[ENTRIES SHOWN]

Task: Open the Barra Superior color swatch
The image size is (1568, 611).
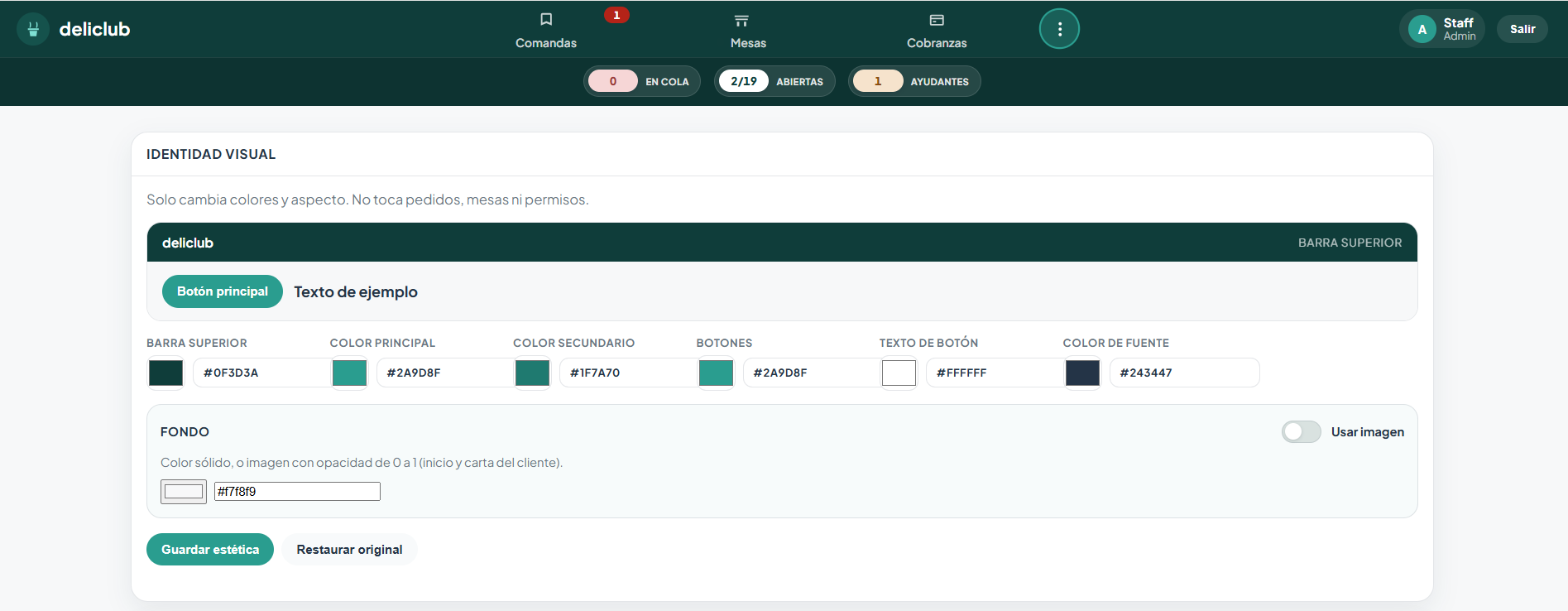Action: click(x=165, y=373)
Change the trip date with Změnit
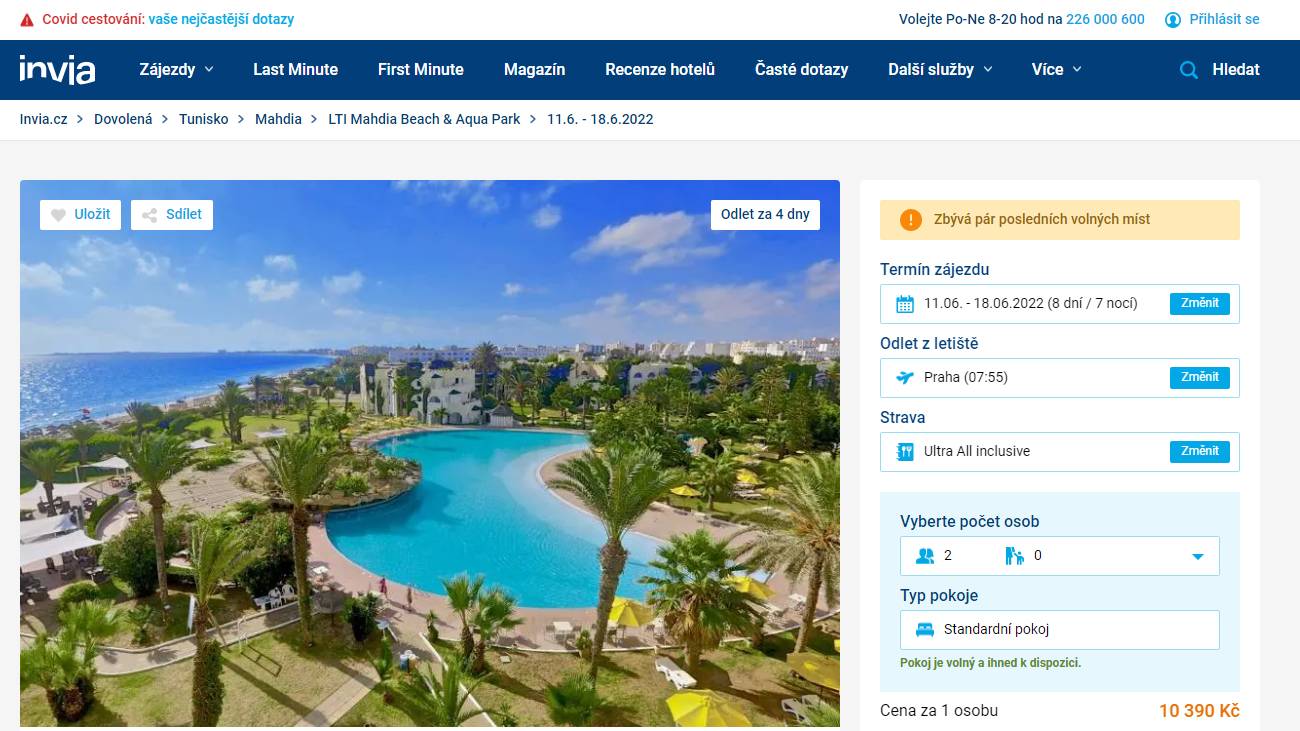 (x=1199, y=304)

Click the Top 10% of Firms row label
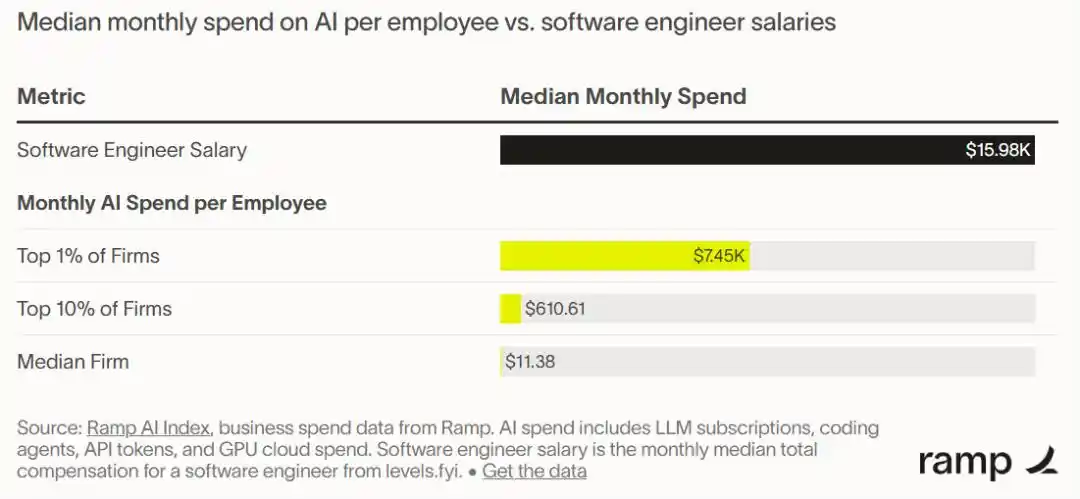click(x=94, y=309)
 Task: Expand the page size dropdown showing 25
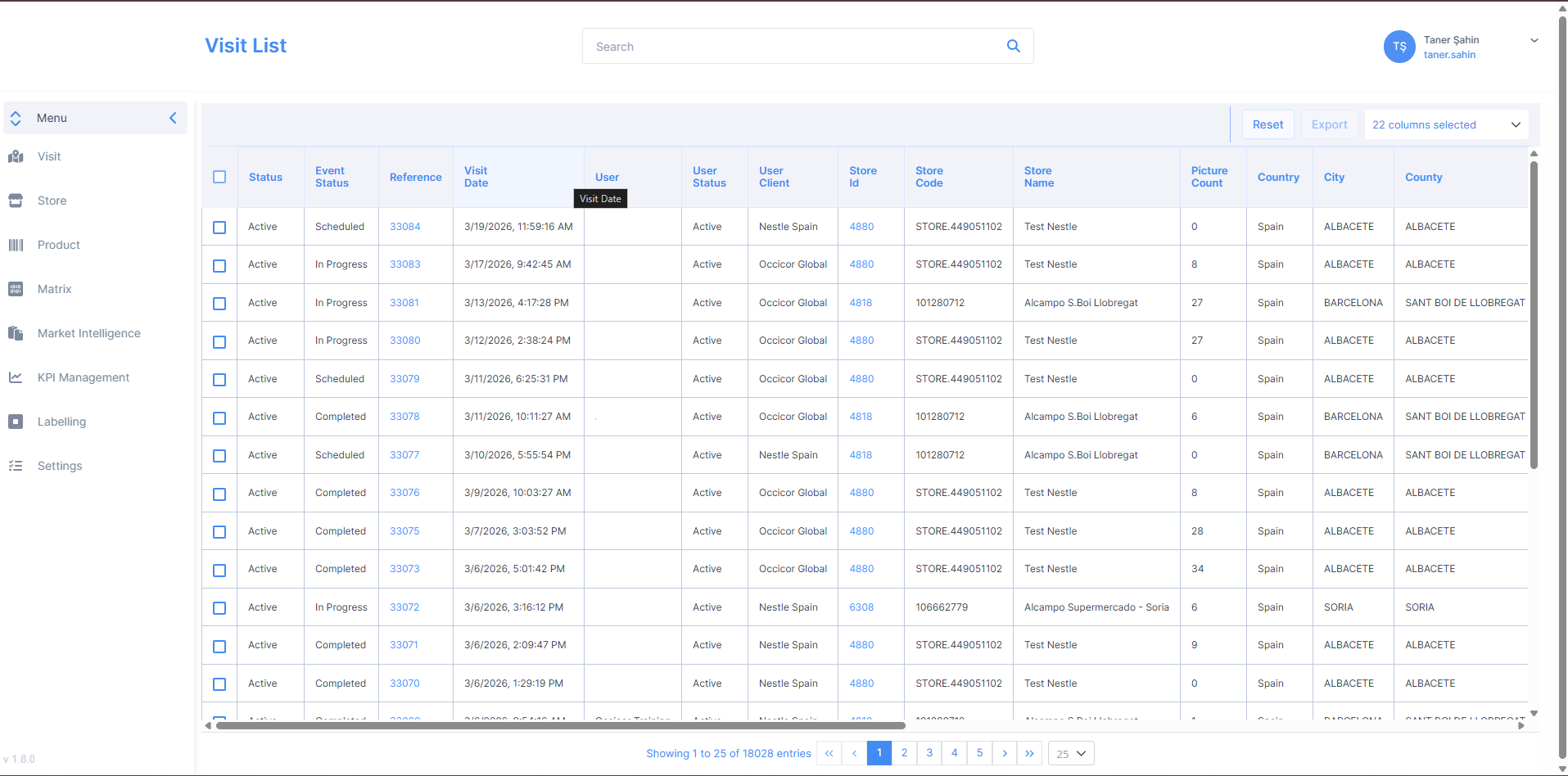pyautogui.click(x=1070, y=753)
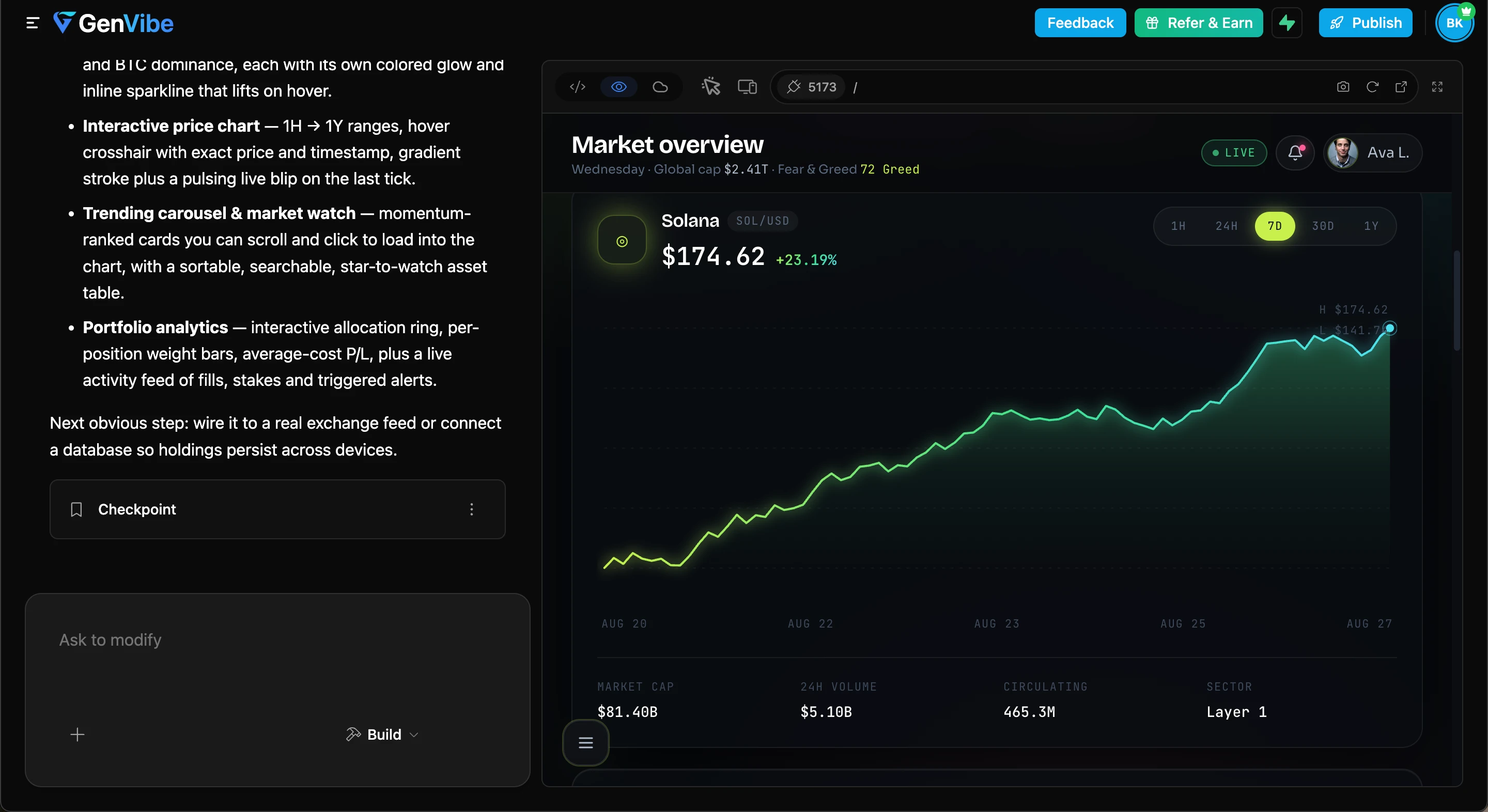1488x812 pixels.
Task: Click the preview pane vertical scrollbar
Action: click(x=1457, y=300)
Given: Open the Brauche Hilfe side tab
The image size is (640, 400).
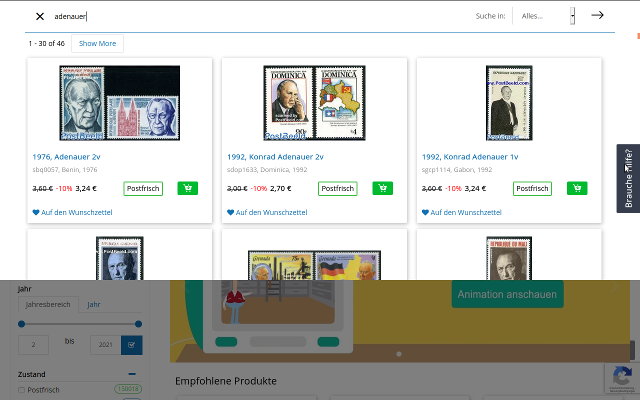Looking at the screenshot, I should tap(628, 178).
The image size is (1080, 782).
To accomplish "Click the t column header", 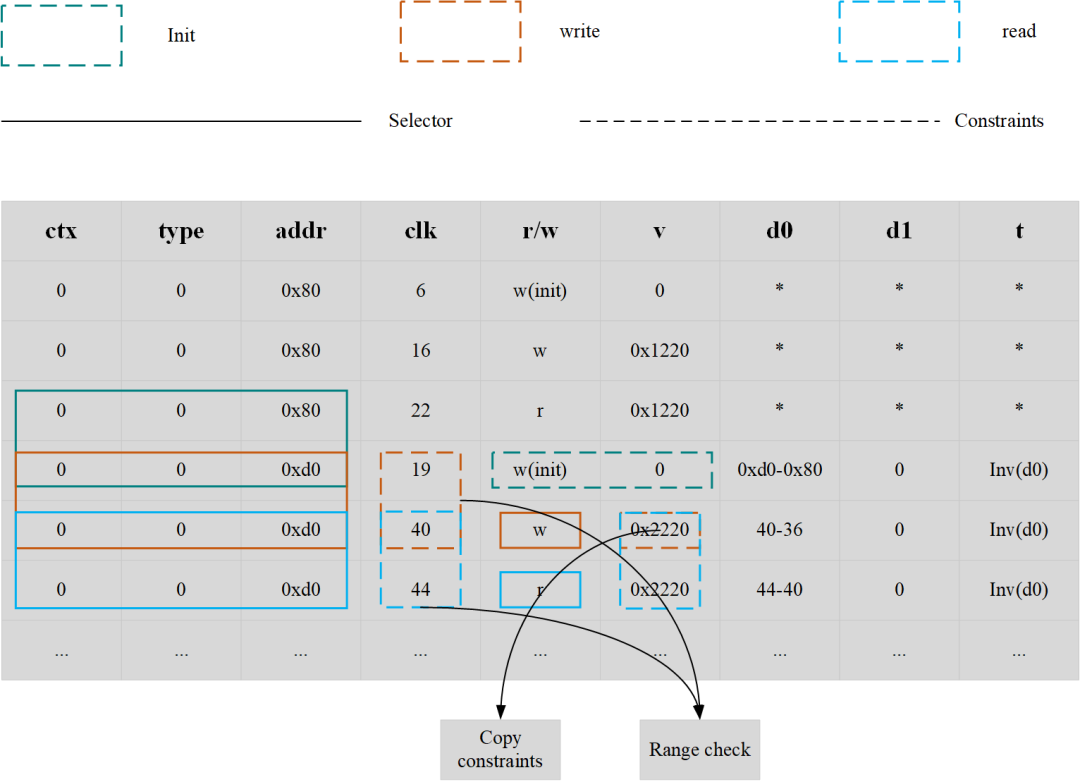I will (x=1019, y=231).
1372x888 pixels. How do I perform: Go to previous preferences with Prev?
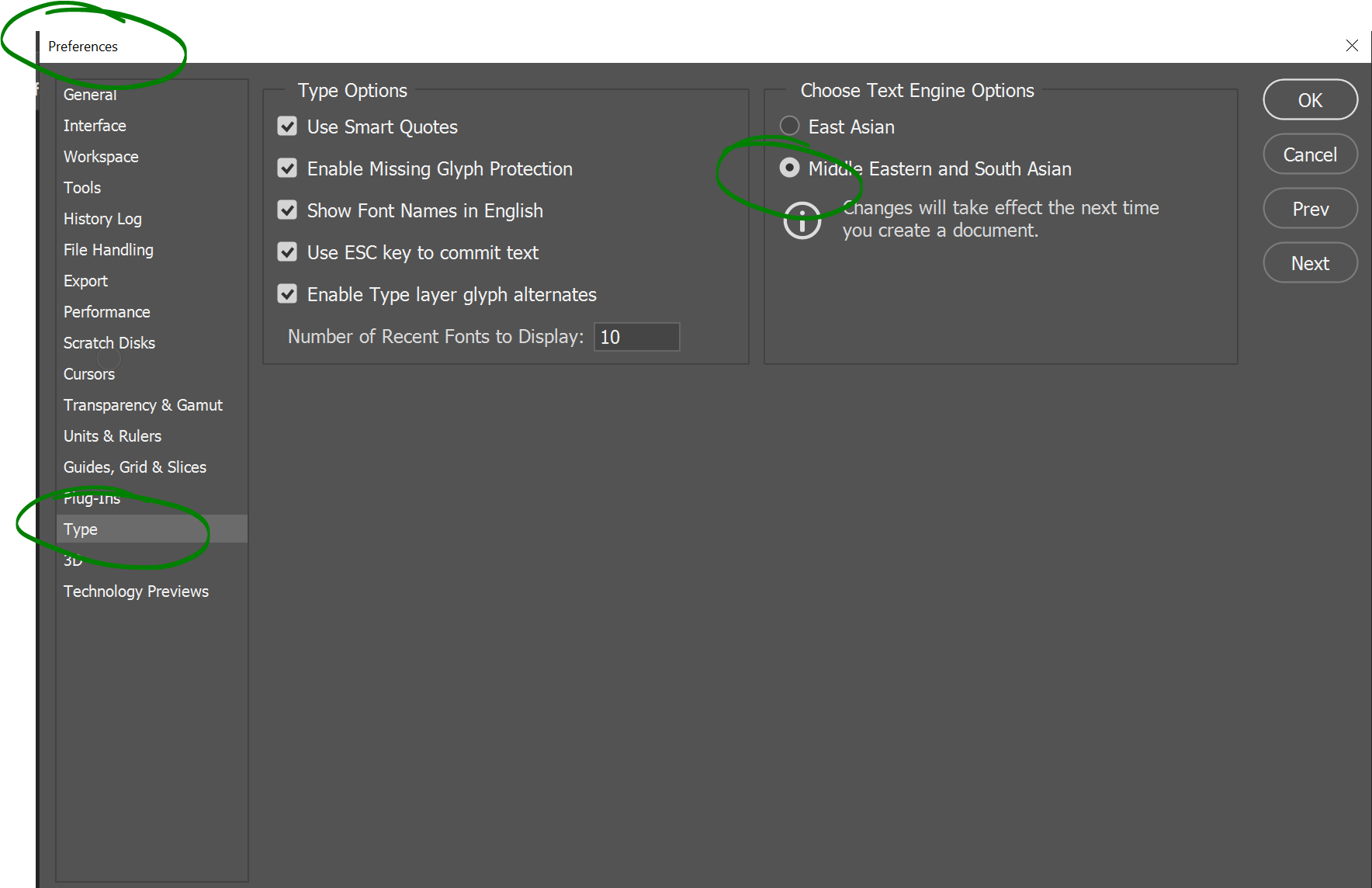tap(1310, 209)
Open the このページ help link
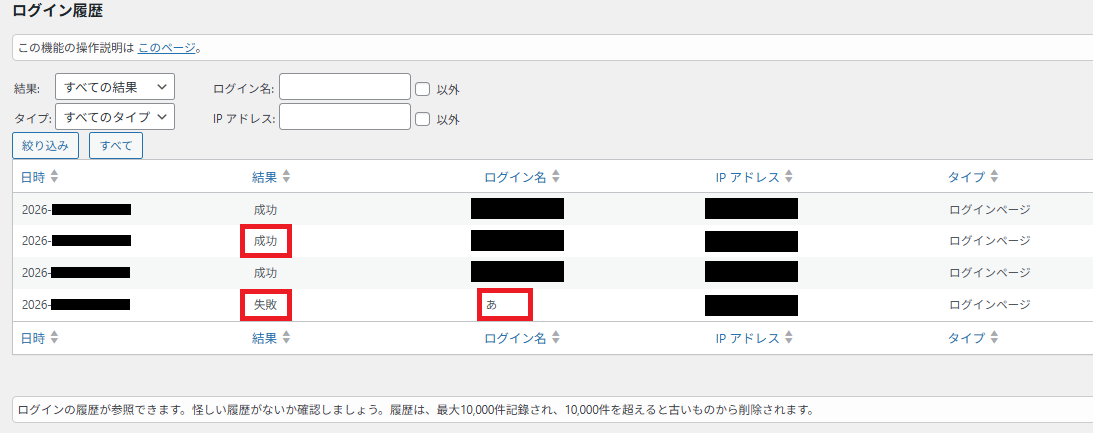 [x=166, y=47]
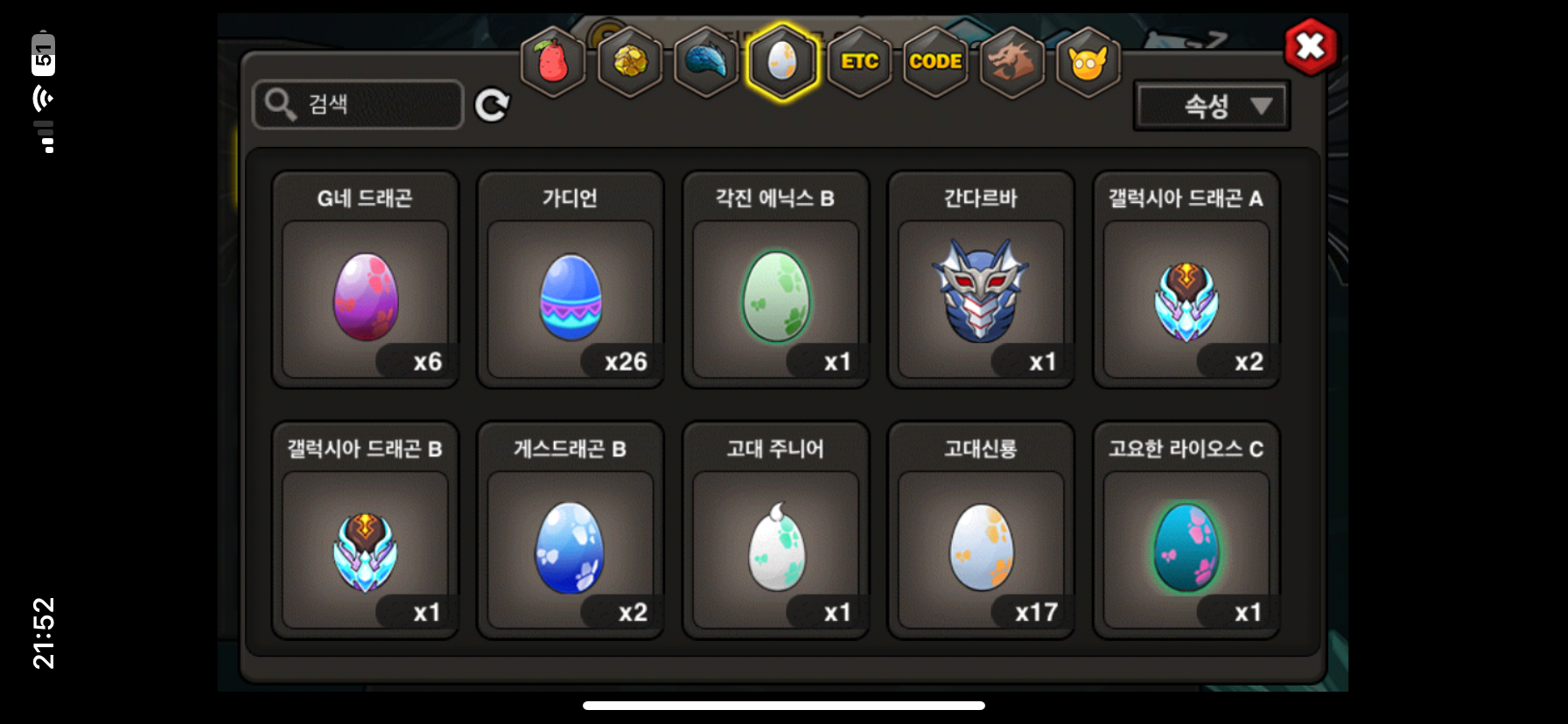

[/ENTRIES SHOWN]

TASK TO COMPLETE => Set the pictures aside and retype exactly the lines above from the line with "Change the trip date with Změnit" to the line with "Given: Open the Brauche Hilfe side tab", both included, adding no others.

ANSWER =>
Change the trip date with Změnit
 (x=1199, y=304)

Click the Top 10% of Firms row label
click(x=94, y=309)
 Task: Expand the page size dropdown showing 25
pyautogui.click(x=1070, y=753)
1488x812 pixels.
Task: Click the preview pane vertical scrollbar
Action: click(x=1457, y=300)
Given: Open the Brauche Hilfe side tab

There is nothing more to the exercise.